Which choice completes the text so that it conforms to the conventions of Standard English?
For sentence-completion questions testing Standard English conventions, first read the entire sentence and identify what is missing: often a clear subject, a main verb, or a logical connection to an introductory phrase. Pay special attention to modifiers at the beginning (like "While reviewing...") and make sure the subject that follows the comma is the one performing that action. Then plug in each option and quickly eliminate choices that create sentence fragments, dangling modifiers, illogical subjects, or wordy/awkward phrasing, and choose the simplest option that yields a clear, complete, and logical sentence.
Hints
Look at what comes after the comma
Focus on the part of the sentence after the comma: it needs to form a complete main clause with a clear subject and verb.
Match the modifier to a logical subject
Ask yourself: who was actually "reviewing hundreds of photographs"? The subject of the main clause right after the comma must be that person or thing.
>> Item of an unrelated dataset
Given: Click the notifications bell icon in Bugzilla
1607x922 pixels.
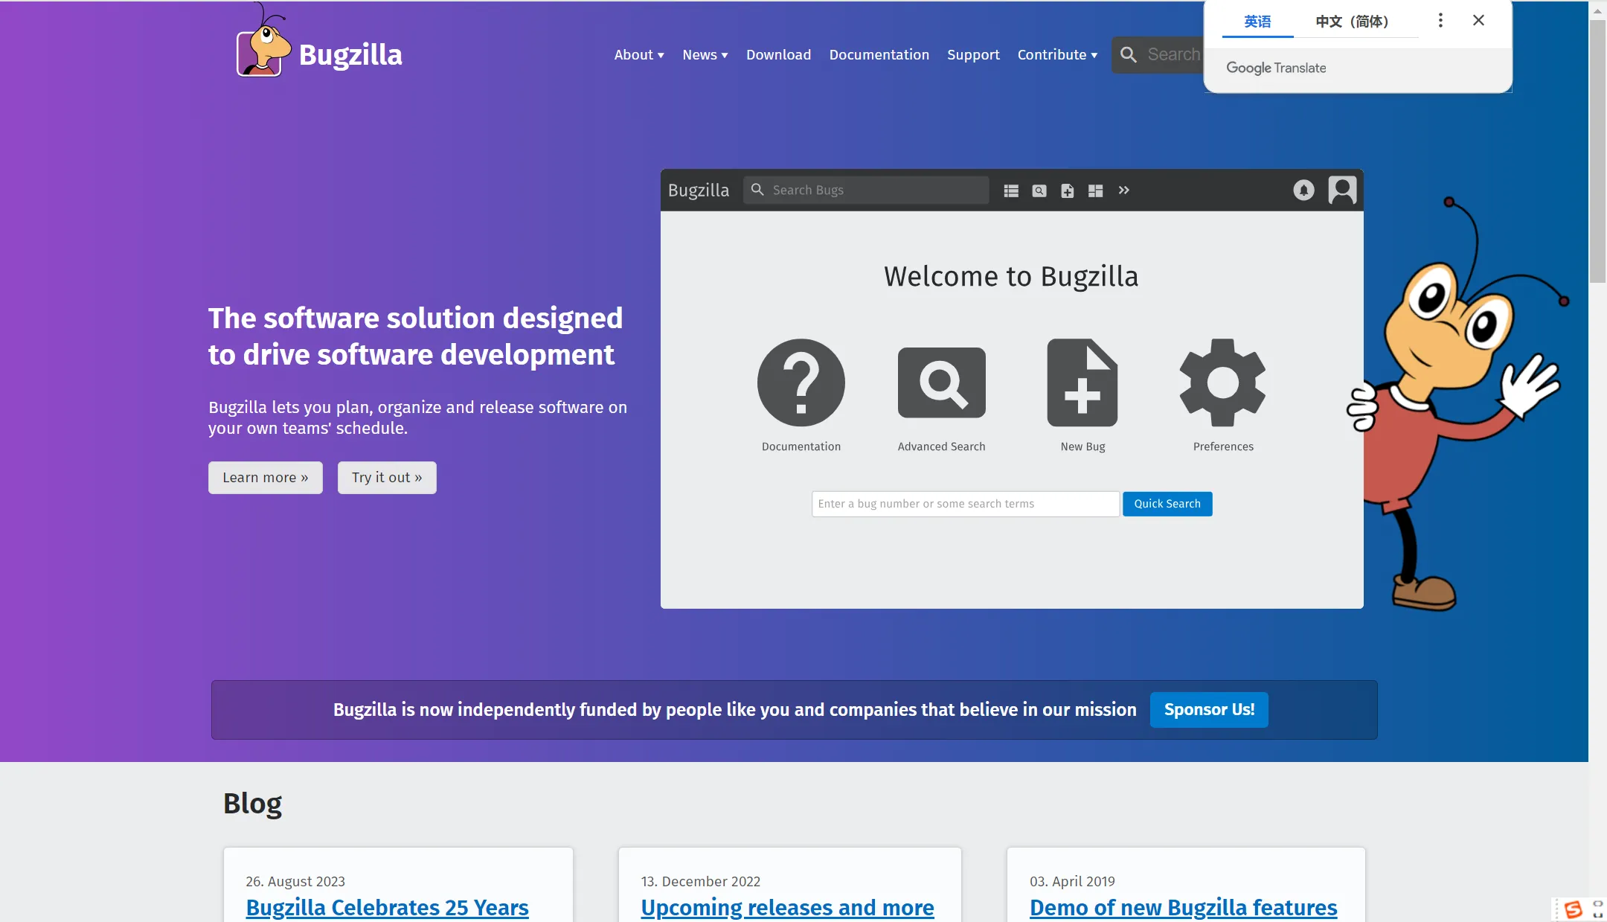Looking at the screenshot, I should [x=1303, y=189].

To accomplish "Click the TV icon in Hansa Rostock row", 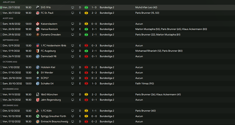I will [73, 29].
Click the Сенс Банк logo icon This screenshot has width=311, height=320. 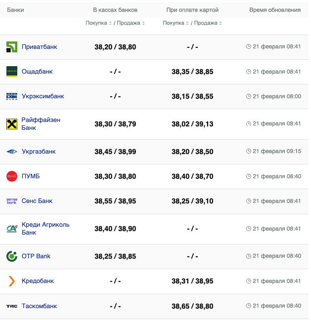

Avoid vague or awkward constructions
Be careful with options that start with a vague subject like "it" or that use passive, awkward phrases like "were noticed" or "occurred" instead of a straightforward active verb.
Read each option in the full sentence
Insert each choice into the blank and read the full sentence out loud in your head. Eliminate any version that sounds wordy, illogical, or ungrammatical.
Step-by-step Explanation
Understand the sentence frame
Read the sentence with the blank:
"While reviewing hundreds of photographs for the museum's upcoming exhibit, ______ that the lighting techniques had shifted dramatically over time."
We have an introductory phrase starting with "While reviewing" and then the main clause starting at the blank.
Identify what the sentence still needs
The phrase "While reviewing hundreds of photographs..." describes who was doing the reviewing. After the comma, the main clause must give:
- A clear subject (who was reviewing and who noticed), and
- A finite verb (what that subject did),
so the whole thing becomes one complete, logical sentence.
Check each choice for logical subject and clear structure
Now mentally insert each option into the sentence and ask two questions:
- Who is the grammatical subject right after the comma? That subject must be the one doing the reviewing.
- Is the structure clear, active, and idiomatic (natural English)? Avoid vague "it" subjects, passive constructions where the wrong thing seems to be doing the action, and awkward noun forms like "noticing occurred."
Eliminate any choice where:
- The subject after the comma is not the person who could logically be "reviewing" the photographs, or
- The sentence becomes wordy, awkward, or ungrammatical.
Choose the only option that fits grammatically and logically
When you apply those tests:
- Choice A ("it was the curator who noticed") makes "it" the grammatical subject, so the introductory phrase would be describing "it" reviewing the photographs, which is illogical and creates a dangling modifier. It is also wordier than necessary.
- Choice C ("dramatic shifts in lighting were noticed") makes "dramatic shifts in lighting" the subject, which suggests the shifts were reviewing the photographs themselves—another dangling, illogical construction in the passive voice.
- Choice D ("noticing occurred by the curator") is ungrammatical and very awkward; "noticing occurred" is not a natural way to express this idea.
The only choice that provides a clear human subject who could logically be reviewing the photographs, in a simple active-voice clause, is B) "the curator noticed".